A learned semantic-aware constellation protects task-critical symbols far better than standard Gray-coded M-QAM by placing them according to importance and co-occurrence statistics.

A machine-rendered reading of the paper's core claim, the machinery that carries it, and where it could break.

Semantic communication systems must protect task-relevant information at the physical layer, not just through source coding. The paper shows that conventional uniform Gray-coded constellations treat every symbol the same and are therefore strictly suboptimal when semantic importance is non-uniform.
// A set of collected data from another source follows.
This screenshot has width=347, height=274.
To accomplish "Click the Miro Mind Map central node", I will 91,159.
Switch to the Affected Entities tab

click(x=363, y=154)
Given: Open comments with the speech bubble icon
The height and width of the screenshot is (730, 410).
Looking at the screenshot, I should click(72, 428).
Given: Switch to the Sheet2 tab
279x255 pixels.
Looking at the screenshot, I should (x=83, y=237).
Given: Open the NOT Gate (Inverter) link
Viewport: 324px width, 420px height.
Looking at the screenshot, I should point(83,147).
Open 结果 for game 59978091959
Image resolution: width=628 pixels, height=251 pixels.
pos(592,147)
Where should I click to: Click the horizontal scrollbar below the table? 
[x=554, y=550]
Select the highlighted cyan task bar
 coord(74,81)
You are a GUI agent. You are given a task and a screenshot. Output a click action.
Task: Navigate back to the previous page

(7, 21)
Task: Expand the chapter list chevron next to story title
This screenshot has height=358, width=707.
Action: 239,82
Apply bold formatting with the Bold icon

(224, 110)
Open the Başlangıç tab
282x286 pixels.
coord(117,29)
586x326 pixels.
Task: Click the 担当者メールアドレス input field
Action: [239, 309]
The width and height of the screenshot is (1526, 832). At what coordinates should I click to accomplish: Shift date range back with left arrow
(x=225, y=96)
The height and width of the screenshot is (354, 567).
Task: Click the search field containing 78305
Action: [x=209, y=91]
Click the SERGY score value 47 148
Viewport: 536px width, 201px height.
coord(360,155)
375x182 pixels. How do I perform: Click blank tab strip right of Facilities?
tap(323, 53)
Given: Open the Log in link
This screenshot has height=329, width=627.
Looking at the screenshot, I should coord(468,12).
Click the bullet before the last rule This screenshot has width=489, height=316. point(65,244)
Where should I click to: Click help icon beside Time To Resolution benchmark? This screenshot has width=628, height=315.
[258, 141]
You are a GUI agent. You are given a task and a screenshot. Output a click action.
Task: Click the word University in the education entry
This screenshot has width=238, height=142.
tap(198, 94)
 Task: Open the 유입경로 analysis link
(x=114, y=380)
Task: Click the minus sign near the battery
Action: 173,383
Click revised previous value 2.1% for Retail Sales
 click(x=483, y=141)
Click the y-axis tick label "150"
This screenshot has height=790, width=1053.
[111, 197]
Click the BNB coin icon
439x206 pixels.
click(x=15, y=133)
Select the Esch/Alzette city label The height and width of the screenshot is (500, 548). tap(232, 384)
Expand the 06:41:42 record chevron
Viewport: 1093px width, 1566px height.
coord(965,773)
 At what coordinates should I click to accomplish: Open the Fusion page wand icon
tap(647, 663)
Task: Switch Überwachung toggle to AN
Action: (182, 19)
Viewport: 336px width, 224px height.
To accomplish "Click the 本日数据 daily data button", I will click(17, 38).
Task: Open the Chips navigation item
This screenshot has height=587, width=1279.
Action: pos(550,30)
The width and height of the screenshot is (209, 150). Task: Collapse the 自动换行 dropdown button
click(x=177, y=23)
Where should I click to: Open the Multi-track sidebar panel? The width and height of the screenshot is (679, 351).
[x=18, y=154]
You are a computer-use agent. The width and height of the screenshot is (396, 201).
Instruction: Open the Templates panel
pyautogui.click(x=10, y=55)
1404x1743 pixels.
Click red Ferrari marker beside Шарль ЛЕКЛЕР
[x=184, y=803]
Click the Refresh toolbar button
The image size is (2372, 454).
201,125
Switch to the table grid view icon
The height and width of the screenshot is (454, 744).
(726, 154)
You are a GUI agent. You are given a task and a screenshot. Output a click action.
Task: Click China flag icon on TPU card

By extracting discrete latents with a VQ-VAE, scoring each with a semantic criticality indicator, and learning symbol positions that reflect joint co-occurrence and those scores, the design concentrates protection on what matters most. A reinforcement-learning agent further chooses which symbols to send under current channel conditions. The result is near-complete protection for critical symbols even at high-order modulations while still delivering high compression and semantic fidelity across image and audio datasets.

Core claim

Any Gray-coded constellation is strictly suboptimal in SCI-Weighted SSV whenever the source exhibits non-uniform semantic importance and co-occurrence statistics. The proposed semantic-aware M-QAM constellation, learned jointly with the VQ-VAE and SCI scores, achieves near 100% semantic protection probability from 4-QAM to 1024-QAM versus roughly 50% for standard constellations at high spectral efficiency, while supporting a 21:1 compression ratio with semantic quality above 0.9 and generalizing across MNIST, Fashion-MNIST, and FSDD without modification.

What carries the argument

The semantic-aware M-QAM constellation that assigns symbol positions according to joint co-occurrence statistics and SCI scores.

If this is right

  • The learned constellation maintains near-100% SPP across modulation orders from 4-QAM to 1024-QAM.
  • Standard Gray-coded constellations reach only about 50% SPP at high spectral efficiency under the same conditions.
  • The framework delivers a 21:1 compression ratio while keeping semantic quality above 0.9.
  • The design generalizes without modification to MNIST, Fashion-MNIST, and FSDD.
  • A deep reinforcement learning agent selects the transmission subset according to instantaneous channel conditions.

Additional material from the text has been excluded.